Business action: a three-strikes late-arrival trigger should generate an
automatic welfare check before absence becomes chronic.
**Diagnostic plots:** The Residuals vs Fitted plot shows approximately random
scatter, supporting the linear specification. The Q-Q plot indicates
approximate normality of residuals. All VIF values below 5 confirm no
harmful multicollinearity.
# Integrated Findings
## How the five analyses connect
The five analyses form a coherent analytical chain. EDA established the data
quality baseline and identified the left-skewed attendance distribution and
right-skewed late arrivals — governing all subsequent technique choices.
Visualisation surfaced the patterns that matter operationally: contract staff
show wider attendance spread, junior grades underperform on performance
scores, and the attendance-performance link is visible across all employment
types. Hypothesis testing confirmed with statistical rigour that both the
employment-type and grade-level attendance gaps are not attributable to
sampling noise. Correlation analysis revealed that late arrivals are an early
symptom of chronic absenteeism, and that the attendance-performance link is
strong enough to treat both outcomes as part of a single intervention.

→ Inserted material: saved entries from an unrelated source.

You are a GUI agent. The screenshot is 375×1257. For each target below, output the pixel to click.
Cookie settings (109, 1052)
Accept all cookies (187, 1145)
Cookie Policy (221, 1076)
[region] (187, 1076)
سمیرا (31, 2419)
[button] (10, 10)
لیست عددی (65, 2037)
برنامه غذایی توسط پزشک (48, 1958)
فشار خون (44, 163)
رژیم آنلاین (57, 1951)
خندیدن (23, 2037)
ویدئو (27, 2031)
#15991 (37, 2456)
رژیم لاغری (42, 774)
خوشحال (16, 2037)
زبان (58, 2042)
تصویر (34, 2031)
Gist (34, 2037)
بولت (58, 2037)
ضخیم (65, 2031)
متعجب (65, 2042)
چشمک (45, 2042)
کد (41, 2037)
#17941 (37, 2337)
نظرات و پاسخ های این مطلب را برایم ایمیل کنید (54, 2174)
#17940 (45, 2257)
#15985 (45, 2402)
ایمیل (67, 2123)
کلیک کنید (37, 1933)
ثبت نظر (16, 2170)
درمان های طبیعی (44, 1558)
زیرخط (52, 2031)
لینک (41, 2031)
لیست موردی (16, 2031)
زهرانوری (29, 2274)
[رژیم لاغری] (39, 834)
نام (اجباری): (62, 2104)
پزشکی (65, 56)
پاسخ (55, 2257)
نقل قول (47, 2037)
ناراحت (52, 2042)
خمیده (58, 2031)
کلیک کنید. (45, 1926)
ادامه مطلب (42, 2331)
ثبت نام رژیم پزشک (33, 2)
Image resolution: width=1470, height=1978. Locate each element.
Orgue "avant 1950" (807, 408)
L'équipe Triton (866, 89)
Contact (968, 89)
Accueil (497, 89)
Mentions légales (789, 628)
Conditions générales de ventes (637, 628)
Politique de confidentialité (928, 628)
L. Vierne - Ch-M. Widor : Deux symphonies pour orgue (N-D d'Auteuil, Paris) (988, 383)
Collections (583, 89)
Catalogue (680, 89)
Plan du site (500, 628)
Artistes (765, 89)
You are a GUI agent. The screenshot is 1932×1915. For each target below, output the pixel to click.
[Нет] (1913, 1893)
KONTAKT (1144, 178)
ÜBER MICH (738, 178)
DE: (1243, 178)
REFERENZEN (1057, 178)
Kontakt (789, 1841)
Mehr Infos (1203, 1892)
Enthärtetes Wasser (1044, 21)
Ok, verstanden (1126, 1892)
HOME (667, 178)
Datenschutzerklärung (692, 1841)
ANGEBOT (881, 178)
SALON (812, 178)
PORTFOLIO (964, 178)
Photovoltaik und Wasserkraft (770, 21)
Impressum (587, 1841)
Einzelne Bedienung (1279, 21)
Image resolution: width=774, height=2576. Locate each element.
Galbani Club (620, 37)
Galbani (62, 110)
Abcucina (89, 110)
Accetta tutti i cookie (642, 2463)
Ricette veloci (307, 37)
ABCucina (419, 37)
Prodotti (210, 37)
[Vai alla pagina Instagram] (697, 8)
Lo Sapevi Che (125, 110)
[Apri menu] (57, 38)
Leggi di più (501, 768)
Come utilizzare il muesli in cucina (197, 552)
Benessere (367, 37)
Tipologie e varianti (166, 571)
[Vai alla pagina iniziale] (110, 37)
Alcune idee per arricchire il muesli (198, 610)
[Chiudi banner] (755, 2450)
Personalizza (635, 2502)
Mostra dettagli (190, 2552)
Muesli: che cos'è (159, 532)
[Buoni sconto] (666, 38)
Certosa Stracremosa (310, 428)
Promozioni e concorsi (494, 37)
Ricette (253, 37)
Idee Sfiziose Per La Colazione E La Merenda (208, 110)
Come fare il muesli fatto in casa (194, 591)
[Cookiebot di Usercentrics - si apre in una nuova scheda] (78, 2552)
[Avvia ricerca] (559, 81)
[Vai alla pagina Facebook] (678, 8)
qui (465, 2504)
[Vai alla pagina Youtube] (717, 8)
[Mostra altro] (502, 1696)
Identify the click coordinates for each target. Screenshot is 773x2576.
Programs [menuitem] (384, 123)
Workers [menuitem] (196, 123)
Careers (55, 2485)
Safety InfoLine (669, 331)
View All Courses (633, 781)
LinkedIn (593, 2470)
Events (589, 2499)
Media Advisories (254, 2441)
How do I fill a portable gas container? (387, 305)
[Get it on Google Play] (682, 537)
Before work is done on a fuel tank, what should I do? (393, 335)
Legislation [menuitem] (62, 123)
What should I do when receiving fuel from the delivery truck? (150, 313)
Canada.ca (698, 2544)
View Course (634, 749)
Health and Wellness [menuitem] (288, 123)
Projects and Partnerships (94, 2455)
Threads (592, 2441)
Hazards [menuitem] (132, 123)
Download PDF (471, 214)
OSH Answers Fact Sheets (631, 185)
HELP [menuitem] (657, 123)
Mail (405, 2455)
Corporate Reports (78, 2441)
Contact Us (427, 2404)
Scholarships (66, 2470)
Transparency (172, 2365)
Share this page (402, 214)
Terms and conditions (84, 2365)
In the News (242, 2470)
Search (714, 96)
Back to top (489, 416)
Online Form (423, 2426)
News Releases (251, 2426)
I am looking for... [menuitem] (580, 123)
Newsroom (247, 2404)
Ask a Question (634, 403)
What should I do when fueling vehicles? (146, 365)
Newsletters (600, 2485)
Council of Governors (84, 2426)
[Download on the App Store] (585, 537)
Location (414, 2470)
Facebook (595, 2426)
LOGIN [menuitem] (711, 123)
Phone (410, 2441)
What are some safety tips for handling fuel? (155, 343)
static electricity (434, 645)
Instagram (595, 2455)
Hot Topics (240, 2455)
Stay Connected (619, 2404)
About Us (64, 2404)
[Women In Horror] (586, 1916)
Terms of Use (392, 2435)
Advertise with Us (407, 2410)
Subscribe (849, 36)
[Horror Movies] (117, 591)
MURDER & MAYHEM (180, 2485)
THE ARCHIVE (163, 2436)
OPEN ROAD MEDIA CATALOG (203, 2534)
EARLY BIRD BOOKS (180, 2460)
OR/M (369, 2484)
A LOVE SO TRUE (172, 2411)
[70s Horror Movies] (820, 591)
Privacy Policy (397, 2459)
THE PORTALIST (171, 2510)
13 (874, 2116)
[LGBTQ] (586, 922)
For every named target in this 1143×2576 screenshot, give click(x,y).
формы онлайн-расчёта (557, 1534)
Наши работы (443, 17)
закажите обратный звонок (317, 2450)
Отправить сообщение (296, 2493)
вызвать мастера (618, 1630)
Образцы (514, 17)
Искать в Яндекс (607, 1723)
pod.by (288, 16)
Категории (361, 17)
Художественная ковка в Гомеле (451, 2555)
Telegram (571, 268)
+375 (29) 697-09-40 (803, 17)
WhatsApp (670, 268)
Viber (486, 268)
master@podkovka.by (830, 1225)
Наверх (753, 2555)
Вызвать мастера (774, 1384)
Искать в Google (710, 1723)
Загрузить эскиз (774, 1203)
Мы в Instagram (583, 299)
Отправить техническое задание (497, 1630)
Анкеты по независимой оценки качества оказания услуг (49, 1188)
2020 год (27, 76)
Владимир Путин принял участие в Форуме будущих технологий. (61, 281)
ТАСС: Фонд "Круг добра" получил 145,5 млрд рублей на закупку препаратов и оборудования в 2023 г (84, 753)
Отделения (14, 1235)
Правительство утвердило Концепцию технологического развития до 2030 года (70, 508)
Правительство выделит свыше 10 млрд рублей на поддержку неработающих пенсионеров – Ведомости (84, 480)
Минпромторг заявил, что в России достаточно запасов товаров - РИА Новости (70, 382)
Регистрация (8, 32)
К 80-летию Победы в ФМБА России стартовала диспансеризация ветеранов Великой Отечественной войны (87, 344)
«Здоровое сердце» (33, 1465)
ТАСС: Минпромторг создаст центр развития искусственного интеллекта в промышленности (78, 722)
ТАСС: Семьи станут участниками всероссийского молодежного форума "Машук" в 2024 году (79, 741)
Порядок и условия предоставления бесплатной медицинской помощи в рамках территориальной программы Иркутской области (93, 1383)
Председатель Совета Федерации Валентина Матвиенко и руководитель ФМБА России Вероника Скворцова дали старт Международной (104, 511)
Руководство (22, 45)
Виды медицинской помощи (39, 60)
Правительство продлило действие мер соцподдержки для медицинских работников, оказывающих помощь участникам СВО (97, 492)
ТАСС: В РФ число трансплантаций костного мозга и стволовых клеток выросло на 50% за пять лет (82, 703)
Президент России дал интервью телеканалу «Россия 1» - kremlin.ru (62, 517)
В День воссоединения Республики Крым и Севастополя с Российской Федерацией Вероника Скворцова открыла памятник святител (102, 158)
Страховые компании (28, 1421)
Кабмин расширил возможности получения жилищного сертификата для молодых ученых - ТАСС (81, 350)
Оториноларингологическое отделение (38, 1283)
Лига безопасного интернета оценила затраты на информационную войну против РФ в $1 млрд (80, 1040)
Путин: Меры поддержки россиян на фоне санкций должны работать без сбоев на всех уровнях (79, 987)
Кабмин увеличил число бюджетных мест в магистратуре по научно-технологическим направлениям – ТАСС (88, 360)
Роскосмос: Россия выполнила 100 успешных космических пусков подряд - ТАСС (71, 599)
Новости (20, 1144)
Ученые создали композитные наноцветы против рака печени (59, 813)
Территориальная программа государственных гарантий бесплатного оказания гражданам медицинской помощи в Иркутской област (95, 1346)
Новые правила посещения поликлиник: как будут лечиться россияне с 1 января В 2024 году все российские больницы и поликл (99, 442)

Regression isolated the independent contribution of each factor, confirming
that employment type and grade level are genuine, independent predictors of
attendance — not proxies for each other.
## The single actionable recommendation
On the basis of these five analyses, I recommend that the HR Directorate
implement a **two-track Attendance Improvement Programme** before the start
of the next fiscal year. Track 1 — Contract Staff Protocol: all contract
staff should have an 85% minimum attendance clause inserted at next renewal,
with an automated 80% early-warning trigger generating a supervisory welfare
check. Track 2 — Junior Grade Support Programme: all GL 04 and GL 06
officers in their first two years should be enrolled in a structured
mentoring scheme, receive a transport allowance review, and have quarterly
(not annual) attendance reviews with their supervisors. Together, these two
tracks address the two strongest independent predictors identified by the
regression model and are expected to lift overall MDA attendance toward the
92% benchmark for comparable federal agencies.
# Limitations and Further Work
- **Single year of data:** The 2024 dataset does not allow trend analysis.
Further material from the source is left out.